The first premarket tobacco application (PMTA) for an e-liquid-based vaping product has finally been submitted to the FDA. As expected, the application comes from a tobacco company, Reynolds American Inc. (RAI, best known as RJ Reynolds).
The application covers “multiple individual products, including several flavors, in the VUSE Solo category,” according to an email from an RAI spokesperson. The Solo is the oldest Vuse product, a cigalike device that uses prefilled cartomizers (“cartridges”).
RAI, which is now owned by British American Tobacco (BAT), sells several cartridge-, tank-, and pod-based vaping products under the Vuse brand in the U.S. The company is more widely known for its Camel, Newport, and Natural American Spirit cigarette brands.
“The sad fact is that the only way a manufacturer of a reduced-harm nicotine delivery product can navigate the complex American tobacco regulatory system is to have a successful business selling cigarettes,” said American Vaping Association President Gregory Conley. “The vape shops across the country that FDA and HHS are seeking to put out of business don’t have the luxury of selling billions of dollars of cigarettes every year.”
It’s not certain whether the Solo was chosen as the first product to submit for FDA marketing approval because it is the oldest (and therefore the best-studied) device, or because RAI is fearful that FDA will not approve its more effective pod-based Vuse Alto or tank-based Vibe products.
The fact that the tobacco company submitted flavored cartridges for approval is especially interesting, and raises questions for independent manufacturers interested in applying:
Those questions may not be answered in time to be of much help to small vape companies though. RAI’s application must be accepted for review, and then be evaluated by FDA staff, a process that could take longer than the seven months before all vape manufacturers must submit PMTAs for each product or remove them from the market.
The new deadline for PMTA submission is May 11, 2020. That is the date mandated by a federal judge in a ruling earlier this year. The judge in that case recently granted vaping industry applicants the right to intervene and challenge the decision. And the Vapor Technology Association (VTA) is also suing to prevent the FDA from enforcing the new deadline.
It was RAI’s comment to the FDA regarding the original 2014 iteration of the Deeming Rule that gave the agency a blueprint for eliminating the hard-to-regulate independent industry. RAI told the FDA that open-system vapes (refillable vape products) should be banned, and that vape shops should be considered tobacco manufacturers. There is no way for the FDA to properly assess open-systems, said RAI, because products that can be combined in different ways offer users too many choices.
“Unlike closed-system products,” said Reynolds, “open-system products are highly customizable. As a result, there is no way to adequately evaluate how such a product will work or to establish whether consistency of product composition and quality can be maintained.”
FDA took the cigarette company’s suggestions to heart. The final Deeming Rule, rolled out in 2016, made clear that open-system products would have a difficult path to approval, and that the FDA would favor self-contained devices without interchangeable parts.
Since the Deeming Rule became law, no manufacturer has tried for FDA approval with an e-liquid-based vaping product.
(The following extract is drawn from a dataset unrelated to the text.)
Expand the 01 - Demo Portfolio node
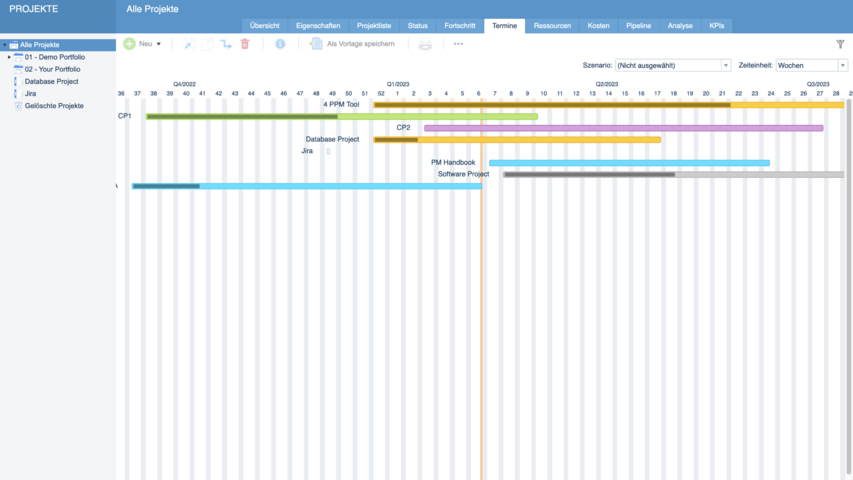point(9,57)
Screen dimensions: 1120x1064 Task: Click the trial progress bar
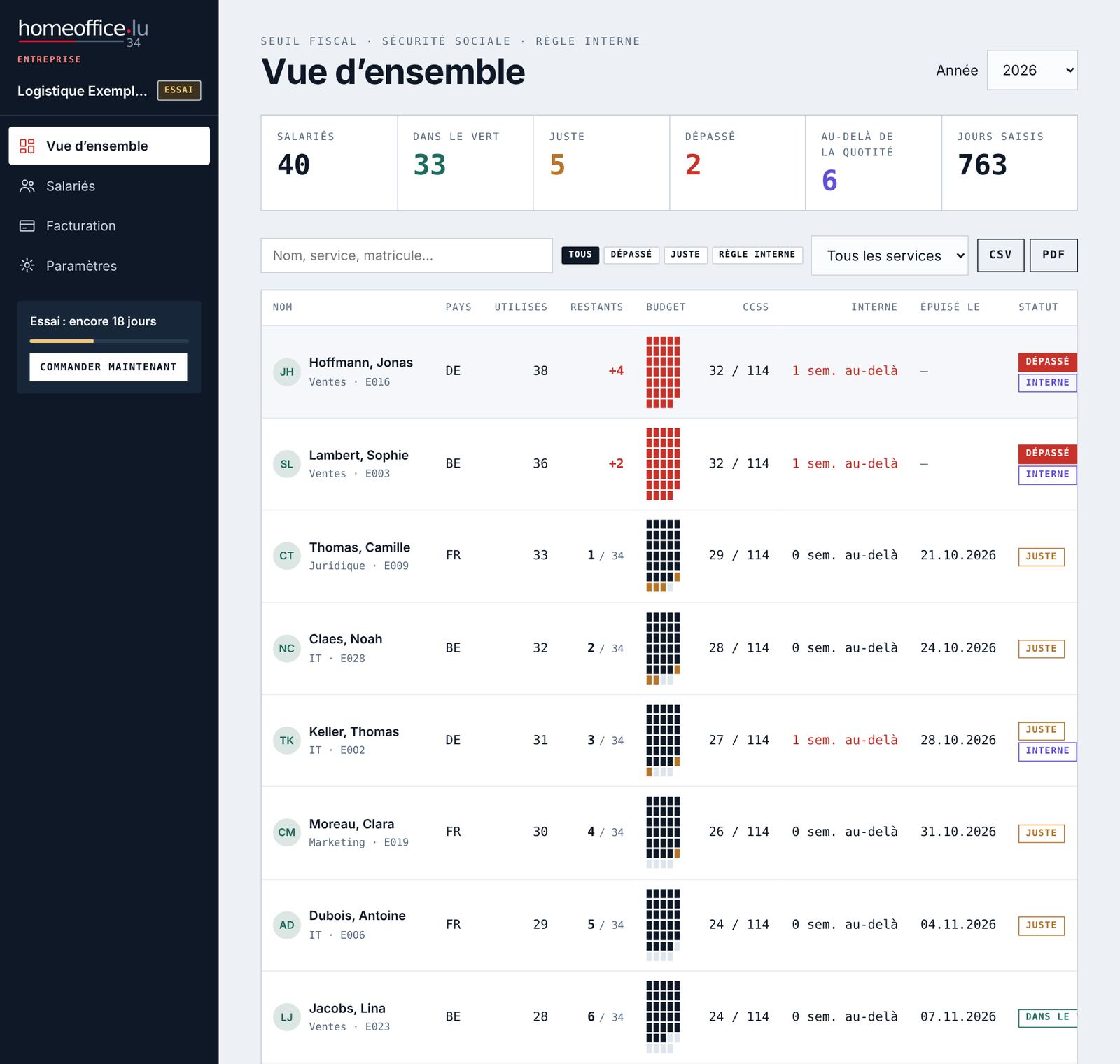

The only inhalable product that has been submitted is Philip Morris International’s heat-not-burn tobacco product IQOS, which finally received approval from the FDA in April, after more than two years of deliberation. PMI reportedly spent billions of dollars on the research that went into its application. Only plain tobacco and menthol flavored IQOS refills were submitted for approval by the FDA.
Regardless of which kind of product is being submitted for approval, the cost and complexity of the process put approval out of reach for most vaping companies. FDA’s recently released PMTA guidance describes application requirements far beyond the ability of small manufacturers to meet. RAI says its application for the Vuse Solo products includes more than 150,000 pages of documentation.
“Today’s application marks the culmination of years of hard work across multiple teams, involving more than 100 individuals, including dozens of Ph.D. team members collaborating every day, with a substantial financial investment,” said RAI executive vice president James Figlar.
Obviously, no e-liquid manufacturer has the financial resources to match RAI’s multi-million dollar research investment. But in the current political climate, it’s questionable whether any amount of money and time would be enough to convince the FDA that flavored products are “appropriate for the protection of public health,” which is the standard for PMTA approval.
And even if a small vape company could afford the research that is needed for an application, just about none of them can afford the delay between submission and approval. Vape manufacturers don’t have other product lines—like cigarettes—to fall back on if their vapor products are rejected by the FDA.
“The vape shops across the country that FDA and HHS are seeking to put out of business don’t have the luxury of selling billions of dollars of cigarettes every year,” says Gregory Conley.
By the way, if you were wondering whether cigarette manufacturer RAI has changed its tune since its 2014 regulatory advice to the FDA, the answer is no. “We continue to support the FDA’s efforts to create, implement and enforce a science and rule-based regulatory regime to protect the public health,” says RAI CEO Ricardo Oberlander.
The Wall Street Journal reported Friday that vaping manufacturer Logic submitted a PMTA in August. If that is correct, the Vuse PMTA is not the first premarket application for a vaping product. Logic is owned by Japan Tobacco International.